Hasher.finalize() is not in itself slow; calling it only harms performance when the call can be eliminated.

Can you provide an example how a Hasher protocol would make things faster here? (I'd hesitate to have Set and Dictionary produce weaker hash values.)

This is a good point! We changed the name from append to combine late in the drafting process; I think combine is clearly better, but it does not by itself imply strict ordering. We can (and should) make up for this in the documentation. (append is uncomfortably close to Array.append. While Hasher.combine and Array.append are similar operations in an abstract sense, they actually mean completely different things.)

I agree too, and your implementation is the correct way to do it. (I.e., spawning/finalizing a separate hasher to generate the cached hash, then feeding the hash value in hash(into:).)

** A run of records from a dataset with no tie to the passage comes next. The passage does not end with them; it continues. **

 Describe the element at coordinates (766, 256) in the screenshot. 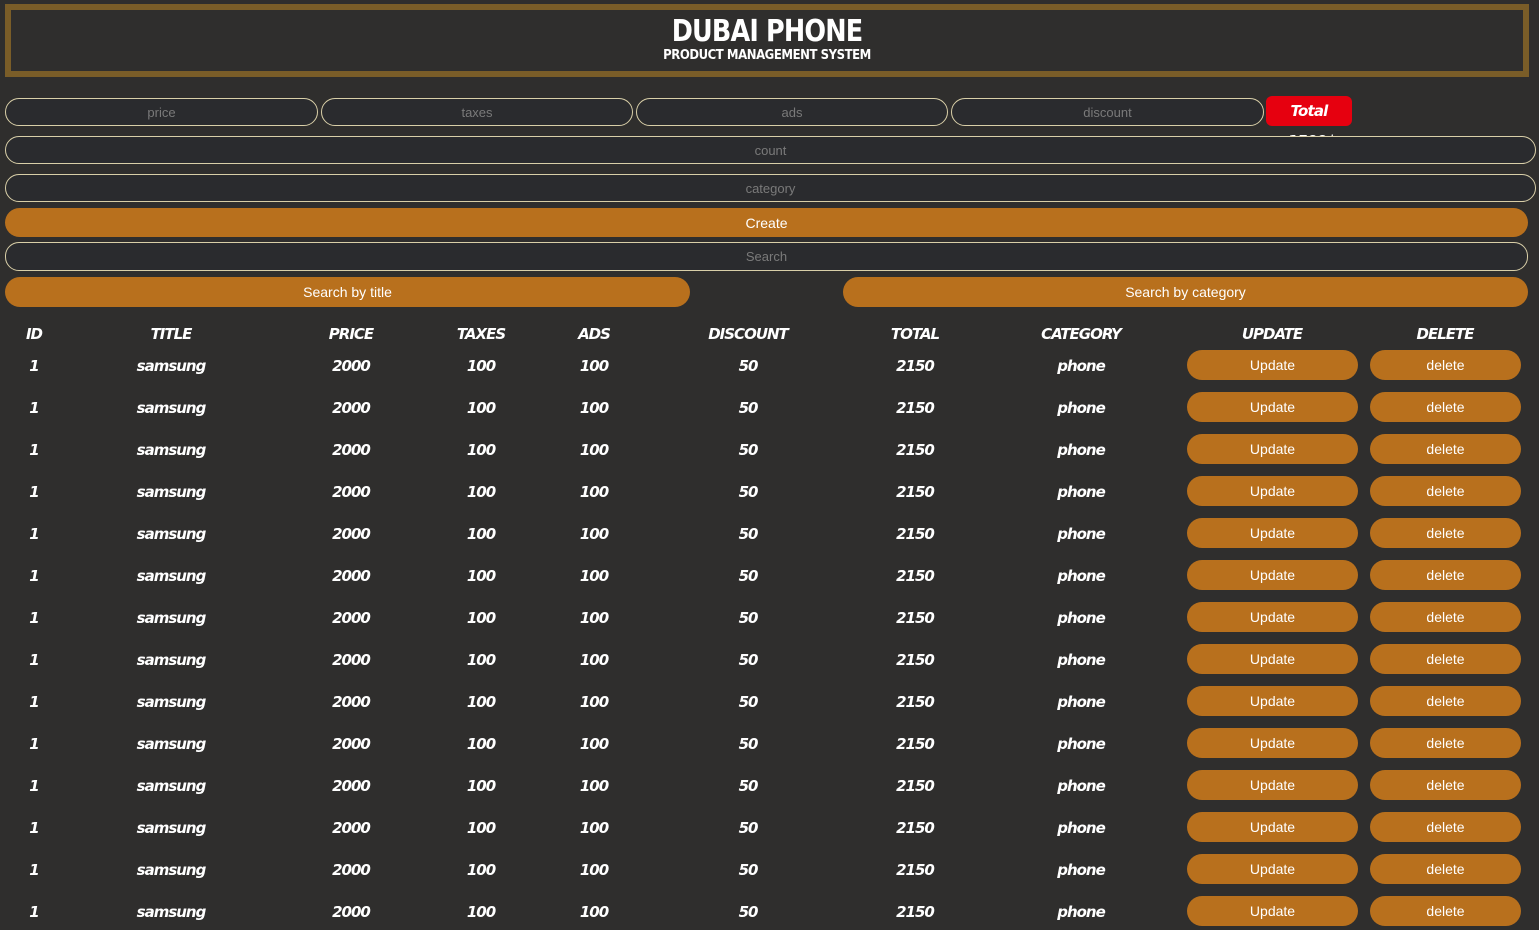

I see `search-input` at that location.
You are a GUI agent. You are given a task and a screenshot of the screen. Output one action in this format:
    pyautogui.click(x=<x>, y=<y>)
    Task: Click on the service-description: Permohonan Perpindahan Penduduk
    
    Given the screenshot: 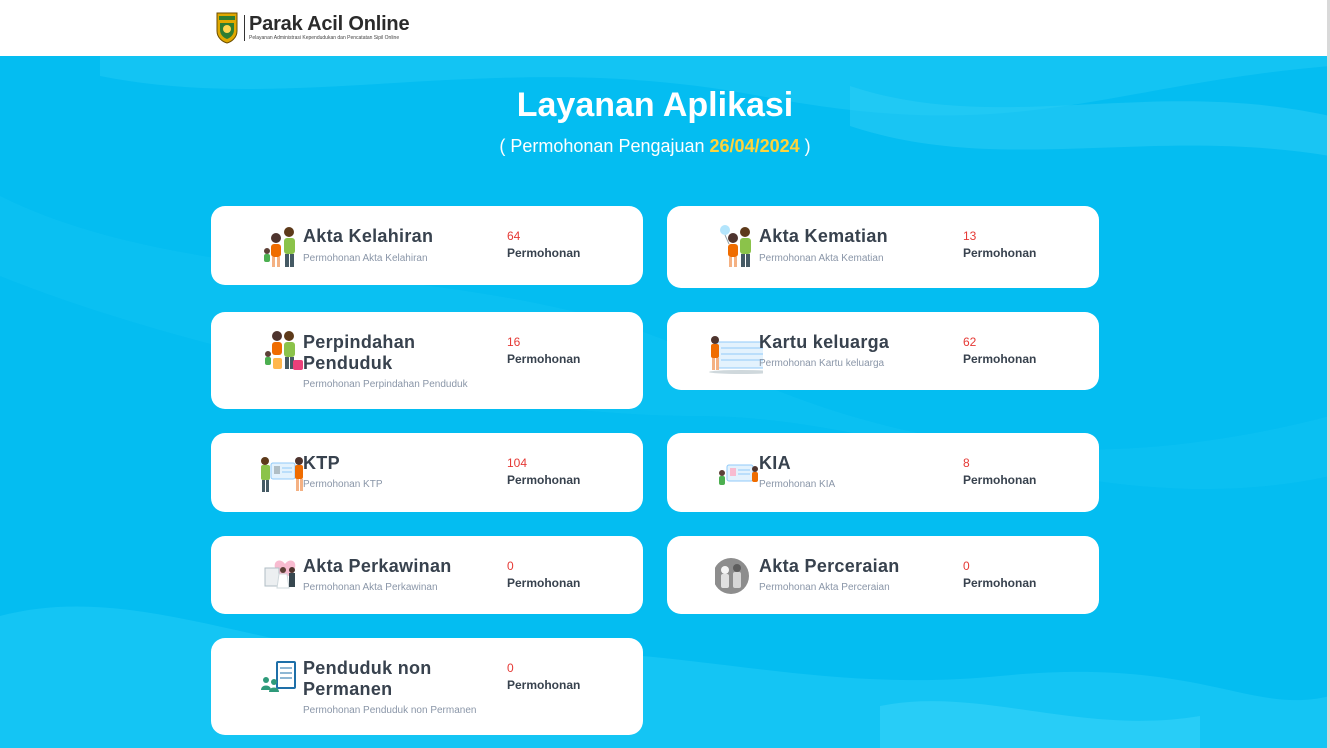 What is the action you would take?
    pyautogui.click(x=386, y=384)
    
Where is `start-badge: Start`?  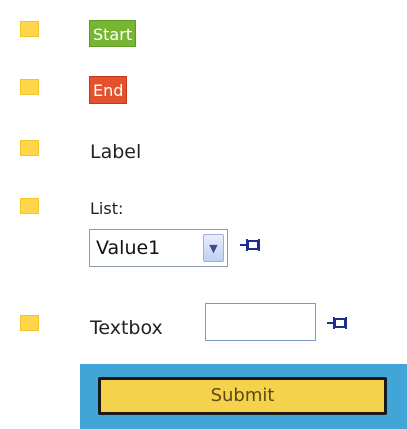
start-badge: Start is located at coordinates (113, 34).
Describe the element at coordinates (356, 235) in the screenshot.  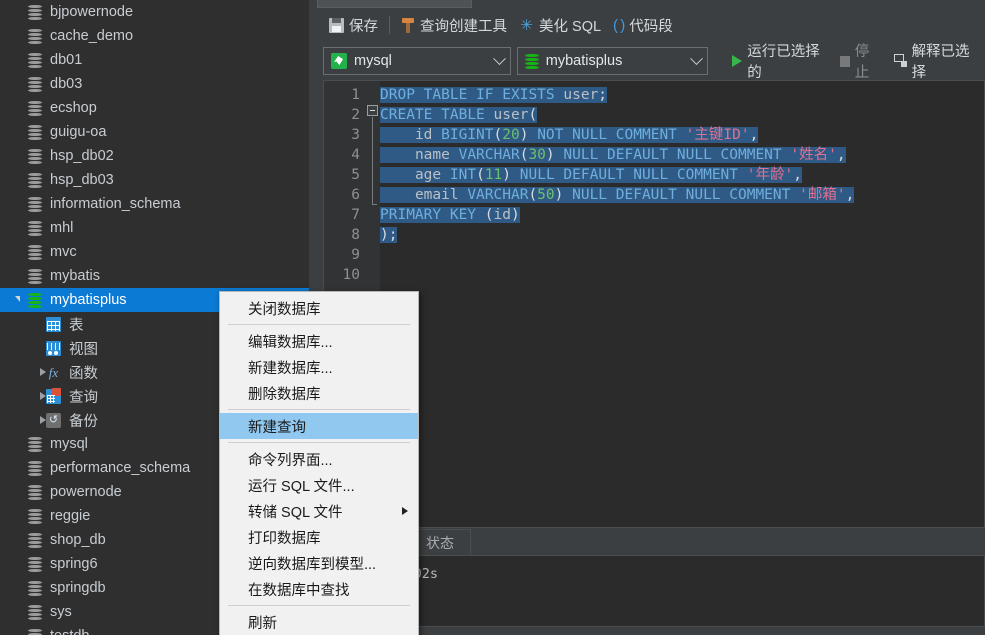
I see `line-number: 8` at that location.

Note that caching the hash involves mutating operations, so for value types, you cannot do it directly in hash(into:). (This is by design, and the same applied for hashValue.) This is not a real limitation, as you can simply force-generate the cached hash sometime before you start using the value in hashing contexts.

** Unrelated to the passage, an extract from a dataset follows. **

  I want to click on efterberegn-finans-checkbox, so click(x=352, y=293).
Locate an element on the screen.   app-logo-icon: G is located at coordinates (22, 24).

Hm; maybe we should simply turn the example into a demonstration of how the compiler implements hash(into:). It would serve the same purpose,, but it would avoid getting bogged down in questions like why wouldn't you want to hash the color of a GridPoint.

It seems to me this wouldn't carry its weight as an API. It isn't clear that we'd be able to implement it well. People implementing hashable collections would still need to be aware that they need to call this function, so we'll need to call it out somewhere in the docs. But we may just as well describe what they need to do and why.

Not without knowing more details about the collection! In particular, unless we know more about the elements, combining the count seems like a better choice than any constant bit pattern.